Early Tuesday morning, six people pack a commercial kitchen in downtown Santa Cruz. They work for the Community Supported Fishery (CSF) Ocean 2 Table. This morning, they’re prepping fresh King salmon. They pack coolers with ice and the fish filets, which they deliver to homes and restaurants.
Charlie Lambert is co-founder of Ocean 2 Table.
“We're hoping to have one more delivery out before the season is up, hopefully at the end of this week if not early next week,” Lambert says.
The Monterey Bay’s commercial salmon season ends this Saturday, June 30; a total of just 19 days this year.
Harry Morse is with the California Department of Fish and Wildlife. He says salmon seasons can sometimes last six months.

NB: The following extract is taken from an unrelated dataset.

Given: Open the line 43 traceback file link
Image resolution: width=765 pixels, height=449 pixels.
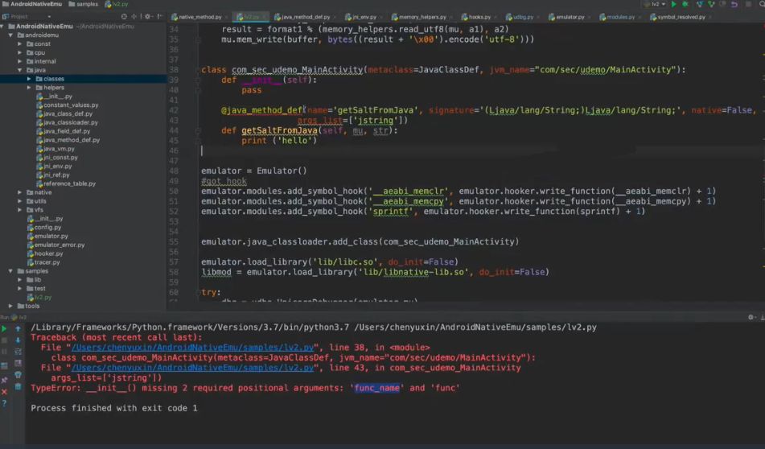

That was the case back in 2014.
“We set the seasons to try and avoid harvest on stocks that are threatened or endangered,” Morse says.
And this year, California’s salmon population is threatened.
“This all coming back to the drought,” says Morse.
Salmon are struggling in the wake of the drought. That’s because salmon reproduce in rivers. And when local rivers were running low, predators could more easily spot and eat young salmon. So the stock that’s just now old enough for harvest is small.
“You know, you can only harvest so many fish when you need to make sure you have enough that come back for reproduction,” Morse says.
This year’s commercial salmon season is the shortest it's been in the past 7 years.